Re: High rate of touch_softlockup makes Soft Lockup detector useless

From: Joel Fernandes
Date: Thu Jul 07 2016 - 19:47:36 EST


On Thu, Jul 7, 2016 at 4:06 PM, Joel Fernandes <agnel.joel@xxxxxxxxx> wrote:
>>> Digging in further, I found that the softlockup watchdog is touched
>>> 1000s of times per second by the NOHZ code.
>>> prints revealed the following 2 functions calling touch_softlockup_watchdog:
>>> [ 165.960292] CPU0 touch: tick_nohz_restart_sched_tick
>>> [ 165.960309] CPU1 touch: tick_nohz_update_jiffies
>>>
>>> I am wondering, do we really need to touch the softlockup watchdog
>>> from the tick_nohz code?
>>> From the code comments it looks like the watchdog is touch'ed because
>>> the tick was off and was being turned on so it could the watchdog may
>>> not have been touched for a long time.
>>> BUT, wouldn't the hrtimer interrupt for the watchdog timer cause the
>>> watchdog thread to be scheduled even though the tick was off for a
>>> long time?
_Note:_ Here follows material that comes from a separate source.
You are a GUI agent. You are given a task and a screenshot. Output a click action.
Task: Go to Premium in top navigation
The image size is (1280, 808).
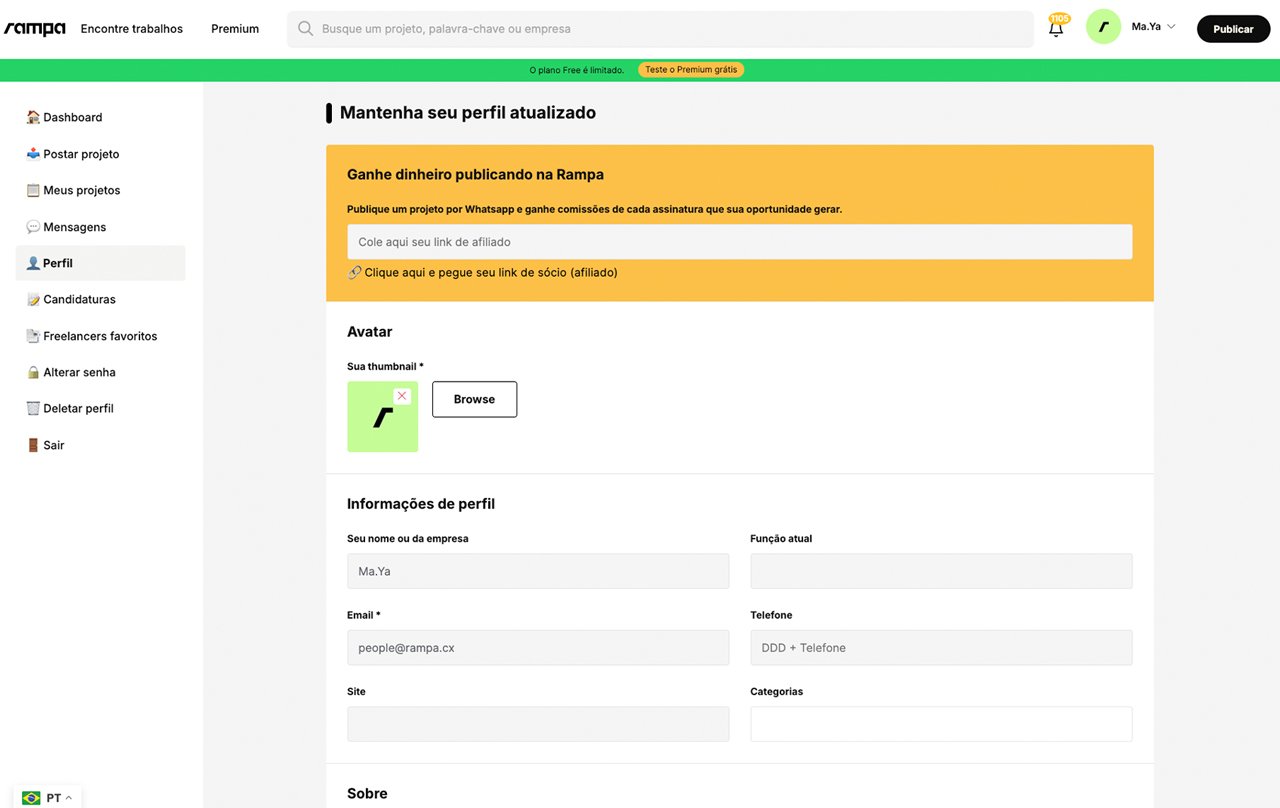(x=235, y=29)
Then in that case do we really need to touch the softlockup
>>> watchdog from the tick_nohz code?
>>
>> Yes, it will be scheduled, but it might be too late. Assume the following:
>>
>> t1 hrtimer fires
>> watchdog thread runs
>> watchdog timer is rearmed to t2 = t1 + period
>>
>> idle sleep
>>
>> t2 - 1ms long running thread gets scheduled
>>
>> t2 hrtimer fires
>>
>> long running thread stops
>>
>> watchdog thread runs and detects soft lockup
>>
>> The soft lockup detector checks whether the CPU is hogged by some random
>> task. It does so by monitoring whether the watchdog task which is peridocially
>> scheduled by a hrtimer becomes running before the watchdog period elapses.
>>
>> If the cpu goes idle then nothing hogs the cpu and the check period can be
>> canceled.
>
> That makes sense, thanks for explaining. I found out my problem was
> because of occasional serial console prints resetting the watchdogs.
> In drivers/tty/serial/8250/8250_port.c touch_nmi_watchdog() is being
> called. Disabling serial console makes the softlockup and hardlockup
> detectors work again for me.

Just clarifying the tick_nohz functions calling touch_nmi_watchdog
were happening in context of idle thread so those were not the problem
and kind of mislead me into thinking it was. They were happening on
other CPUs (other than the one that was locked up). The serial console
messages were actually what was causing the watchdogs to get reset on
the locked up CPU for me.

Thanks,
Joel